Now, let's be honest, this was not the only reason I didn't enter. Firstly, I knew one of the jurors - in fact, she's been taking abstract painting classes from me for a couple of years. I have no idea whether she likes my work, but I didn't want to put her in the potentially embarrassing position of having to turn it down. No, no, let's be really honest: I knew that a number of my students were entering and I was afraid that, if I didn't get in, I'd lose my credibility. How stupid is that? What I really should have done, if I'd been rejected, was show them just how well I tolerate rejection. And I do - really.
Anyway, the reception was a good networking experience, as it was very well attended. Cathy's new body of work looked splendid. As it turned out, about 10 former students of mine had their work on display and I felt great pride in their achievements. One or two had never been in a show before and were thrilled beyond measure. It reminded me not to allow myself to become cynical. In any profession things tend to repeat themselves so that one's attitude becomes blasé: I still remember very clearly that first time I was accepted into a juried show put on by my local art organization. I took the little green postcard out of the mailbox, turned it over, and began punching the air and doing a wild Irish jig around the house, screaming "Yes! Yes! YES!" I had achieved my, then, ultimate goal. It didn't take me long to move the goalposts, to change my goal to being offered a solo show. When I achieved that, I moved the goalposts even further…and so on. Watching the excited faces and hearing remarks like "I can't believe I'm in this show. I didn't even know I was a good painter." reminded me of the joy I once felt when I was at the beginning of my art career.
Friday Feb 6th
Working hard in my bright new studio on several large paintings simultaneously. What luxury! In my old studio, which was actually my garage, I could really only concentrate on one large painting at a time, while the others in the series remained stacked in a corner. I find it helps my continuity to be able to see several pieces at once. Often I'll put the background texture (modeling paste, heavy gel, pumice, tissue paper) onto the canvas first, then leave it several hours to dry, while I work on applying the first layer of paint to another, already textured, canvas. Right now I'm obsessed with texture. I buy modeling paste in huge jars and slather it on with a wallpaper scraper, smoothing it out with a squeegee, then imprinting it with plastic grids, stencils, corks, and the cardboard circles from parcel tape. I have no notion when I start a piece how it will end up. Except that I usually have a clear idea of my palette. I seem to be rather stuck on reds, yellows, and oranges these days. I tried for a while to move away from strongly saturated hues and onto more neutrals. Every now and then I'll paint something as near black and white as I can make it, but it's so hard to keep my hands of the jars of yellow oxide! In my attempt to use a different palette, I'll occasionally look through the ads in glossy magazines and select one of their color schemes. One thing I have learned is that I own way too many different color paints. I could easily manage with just two reds - Pyrrole Red Light and Quinacridone Crimson, two yellow - Hansa Yellow medium and Yellow Oxide, two blues - Payne's Gray and Ultramarine, plus Titan Buff (which I buy by the gallon) and White. But then I do love the transparents - Quinacridone Gold, Transparent Red Oxide, Quinacridone Burnt Orange, and Transparent Yellow Oxide.

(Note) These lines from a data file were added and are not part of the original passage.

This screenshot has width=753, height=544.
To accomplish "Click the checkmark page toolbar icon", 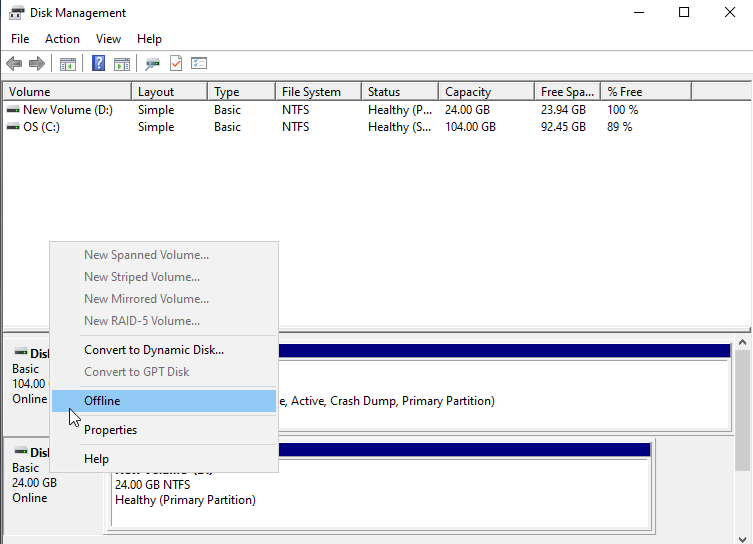I will [x=176, y=64].
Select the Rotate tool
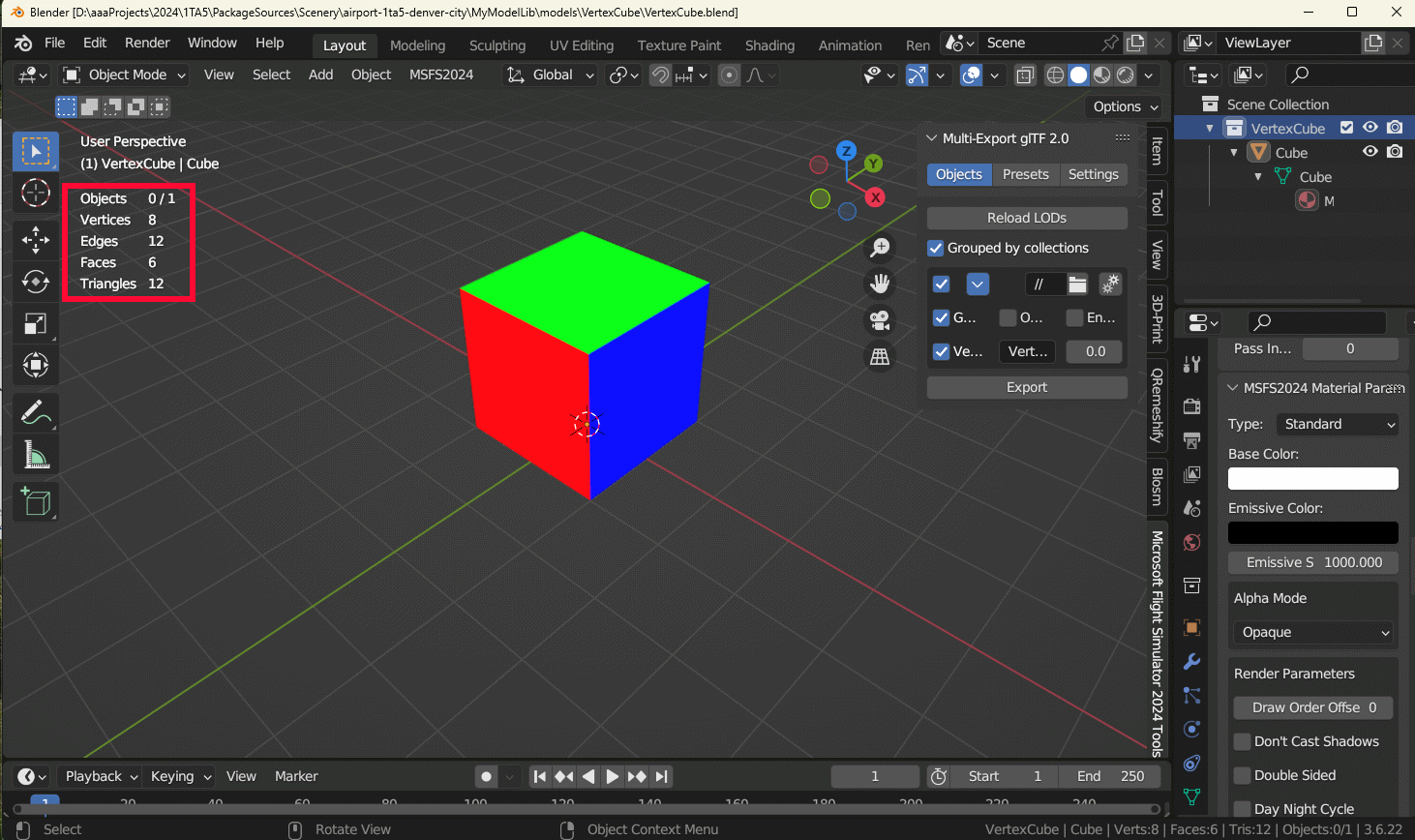The image size is (1415, 840). coord(36,282)
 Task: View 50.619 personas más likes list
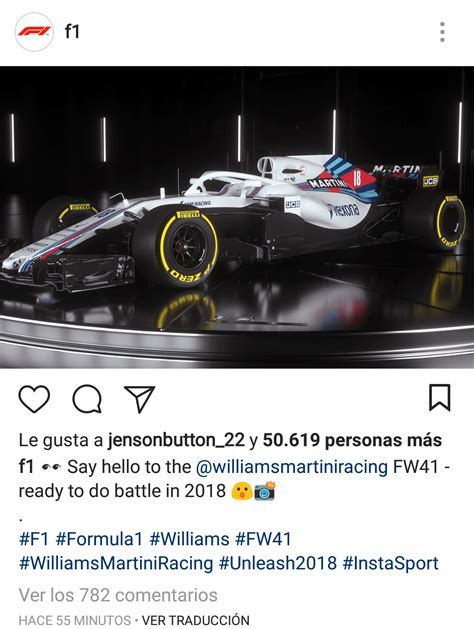tap(352, 440)
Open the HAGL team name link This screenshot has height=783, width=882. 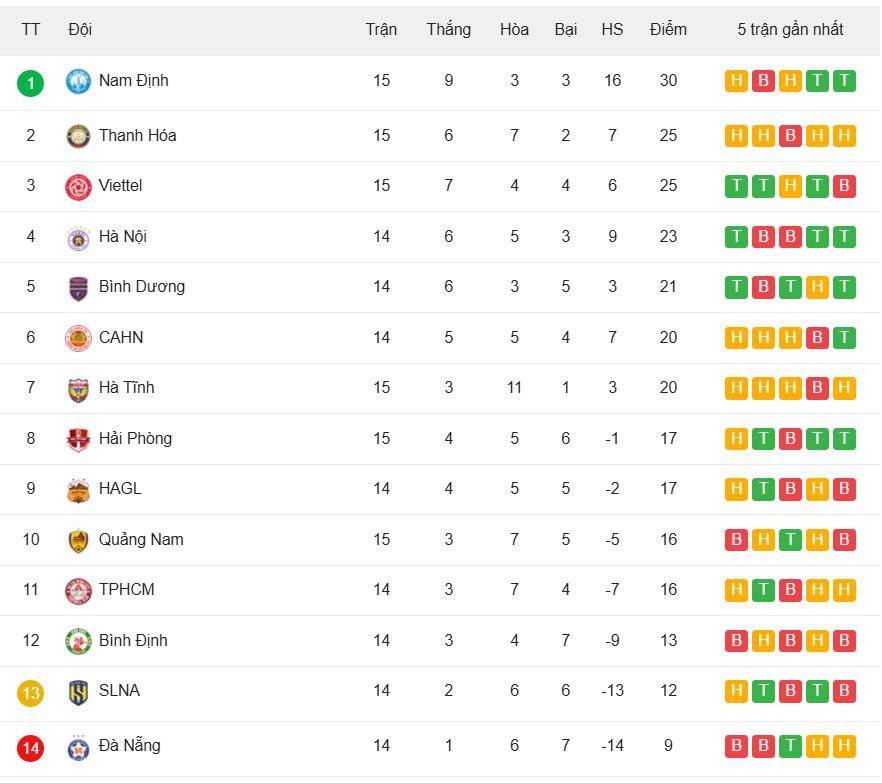120,489
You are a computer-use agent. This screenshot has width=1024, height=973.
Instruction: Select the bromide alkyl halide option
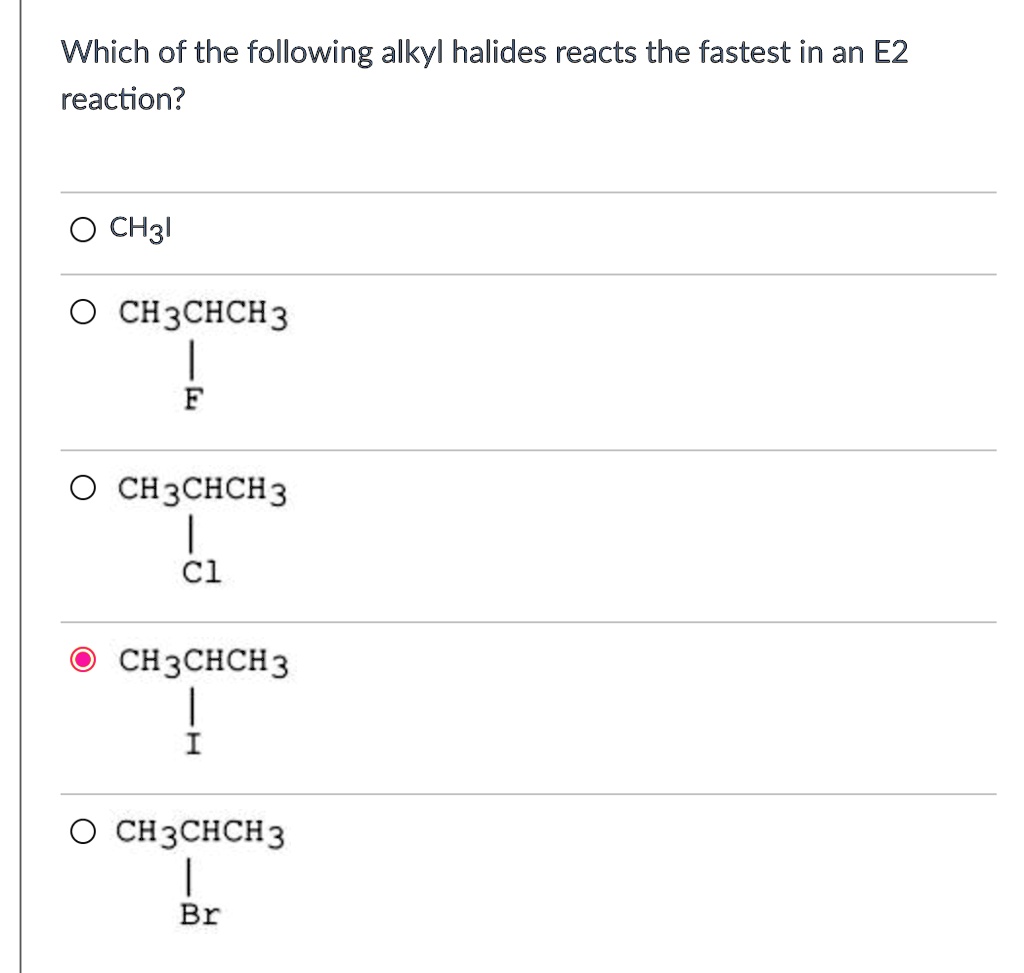85,832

There's another reason I'm painting mainly in warm colors these days. They sell. Two of my galleries have told me in the past year that they can't sell blue paintings. Of course, you're thinking, any really sincere artist would only select a palette according to his or her own preferences, not those of the dealers. All very well to say, but sales put bread on the table and keep me in art supplies. What causes certain colors to be acceptable to clients more than others? The fashion industry! By which I mean interior design as well as clothes. On an old music stand in my studio I have a card with about 25 color chips. Above them is the title: Forecast for 2005-2006. I got it from my fine art publishing company, which has 4 posters of some of my abstracts in production due for release in June of this year. Until the subject came up during a meeting with the director, I had no idea that such a forecast existed. Being a true, sincere, expressive artist, I could not have conceived of the idea of anyone making art according to an industry-driven palette. Yet I know very well that many of my own clients buy art to go over the sofa and that frequently my paintings are selected by an interior designer for one of their customers. When I think about it, I haven't succeeded in selling any large blue paintings in the last year. They're languishing against the walls of my studio. So what's an artist to do? Take the moral high road and watch her income dwindle, or join the commercial rat-race? Somewhere in the middle is where I see myself. If a blue painting is desperate to come out, I'll let it. And if I just happen to prefer warm colors, well it's not that I'm painting to please others, is it? I'm just doing what I do best!
Monday Feb 8th
Went to see the Diane Arbus photography exhibit at SFMOMA with a good friend who is currently turning her attentions from printmaking to digital photography. This was my second visit to the show and, boy, was I glad I went. The first time I only had half an hour to spare and, as I'm a slow looker, I barely grazed the surface. This was a huge exhibit with many of her most famous candid shots of New York people, mostly ordinary folk but some downright freaks. I was deeply moved and more than a little uncomfortable looking into their often difficult and unhappy existences. A young couple out for a Sunday stroll in Central Park with their two children held a between-the-lines narrative of their daily struggle. The little boy's grinning mouth revealed too many teeth and his slightly crossed eyes suggested a developmental disorder. Certainly Arbus paid attention to the deadbeats as well as the rich. In one photograph an elderly wealthy widow, dressed to the nines in a brocade sheath and jewels, hair extravagantly coiffed, sits rigidly in a small room crammed with mementoes of foreign travel. Her determination to keep up appearances is painful to behold. Many of Arbus's photographs were shot in the grounds of a mental institution and show groups of childlike adults engaged in various forms of 'fun'. Their institutional clothes and strange gestures give them away. One room contained Arbus's notebooks - closely handwritten accounts of her intentions and experiences. Photographing people necessitates getting them to sign a release. It is sometimes surprising that her subjects agreed to be photographed in the situations in which she found them. Arbus had an unfailing instinct for seeing the weird in the mundane and the mundane in the weird.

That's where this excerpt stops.